The great literary theorist and philosopher of culture Edward Said asked what it means to be an intellectual today.1 His answer was famously that an intellectual was one who had the courage to speak truth to power. The intellectual was one who fearlessly challenged the gods of this age and was (even as a person of faith) a secular critic. The intellectual, he said, always stands between loneliness and alignment.2 Said is pointing in the right direction for us, because to be a Christian intellectual today is to confront those powers, those principalities, if you will, that continue to distort our Christianity. Allow me to name three powers that a Christian intellectual must confront.

  1. We must confront the principality of whiteness.
  2. We must confront the principalities of greed and violence.
  3. We must confront the principality of fear.

We must confront the principality of whiteness. We have now reached a point where we can name what has not been adequately named, and that is whiteness as a principality. For a myriad of historical reasons, we have not had the conceptual ability to name whiteness for what it is—not a particular people, not a particular gender, not a particular nation, but an invitation, a becoming, a transformation, an accomplishment. It was an accomplishment sought after by immigrant group after immigrant group coming to these shores hoping to strip away their ethnic past and claim an American future. Before that it was an accomplishment born of discovery, of European men who discovered their unchecked and unrestrained power over indigenous peoples to claim and rename and alter their worlds. Before that it was an accomplishment born of Christian election and supersessionism that removed Jewish people from the privileged position of being the people of God and replaced them with people who imagined their flesh (white flesh) to be saved and saving flesh.

Whiteness was and is a way of being in the world and a way of seeing the world at the same time. It was nurtured and grew inside of Christianity, its voice mimicking Christianity, saying sweetly, “This is what it means to be Christian.” But now we know that whiteness is not a given. It is a choice. Whiteness is not the equal and opposite of blackness. It is not one racial flavor next to others.

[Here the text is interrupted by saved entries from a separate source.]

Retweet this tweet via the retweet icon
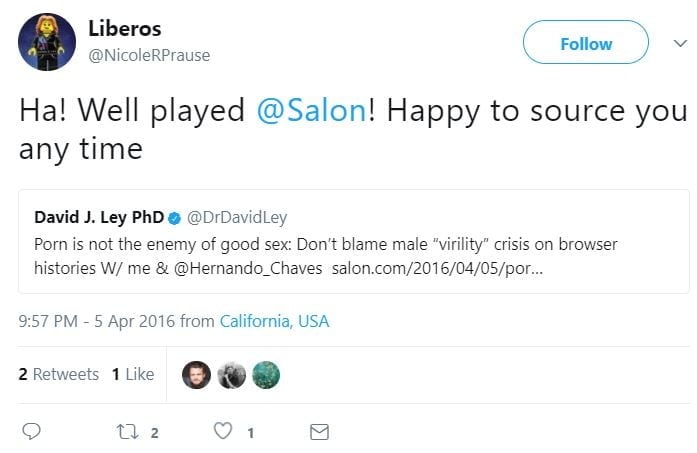The image size is (697, 453). click(x=128, y=432)
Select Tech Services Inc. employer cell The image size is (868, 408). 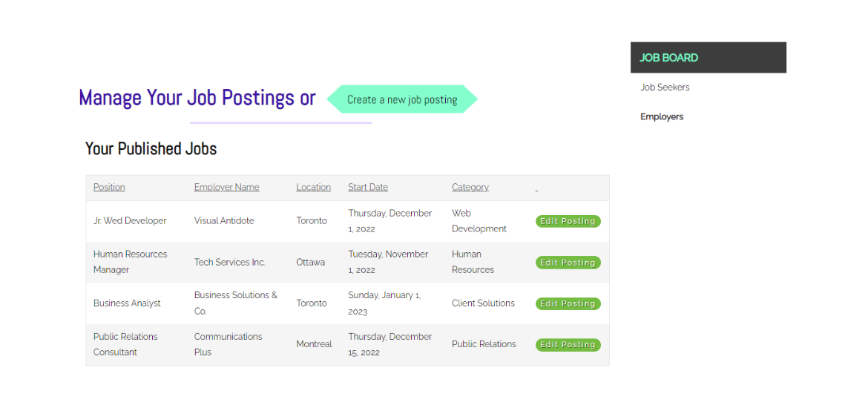(230, 262)
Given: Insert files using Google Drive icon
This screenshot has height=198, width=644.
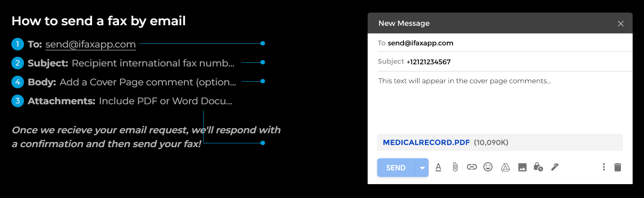Looking at the screenshot, I should click(x=505, y=167).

Whiteness is a way of imagining the world moving around you, flowing around your body with you being at the center. Whiteness is a way of imagining the true, the good, and the beautiful configured around white bodies. Whiteness is a way of imagining oneself as the central facilitating reality of the world, the reality that makes sense of the world, that interprets, organizes, and narrates the world, and whiteness is having the power to realize and sustain that imagination.

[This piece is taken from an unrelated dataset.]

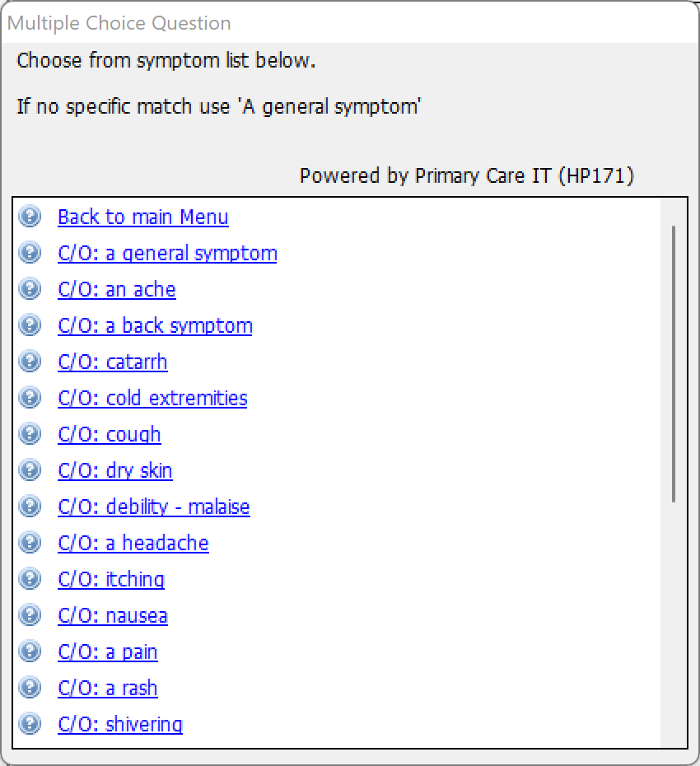
Task: Click the question icon beside Back to main Menu
Action: (x=30, y=217)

Whiteness is not a given. It is a goal. Immigrants who come to America now know this. Immigrants who came here in the beginning learned this. But we have forgotten this and have baptized our Christianity in that forgetting. We need Christian intellectuals who will challenge the formed and forming power of whiteness. We need Christian intellectuals who will resist the desire to interpret, organize, and narrate the world around themselves. We need Christian intellectuals who will listen to their sisters and brothers who live beyond the vale of whiteness and allow themselves to be changed through the listening. A Christian intellectual in this first sense is one who understands that whiteness must be exorcised from the intellectual life.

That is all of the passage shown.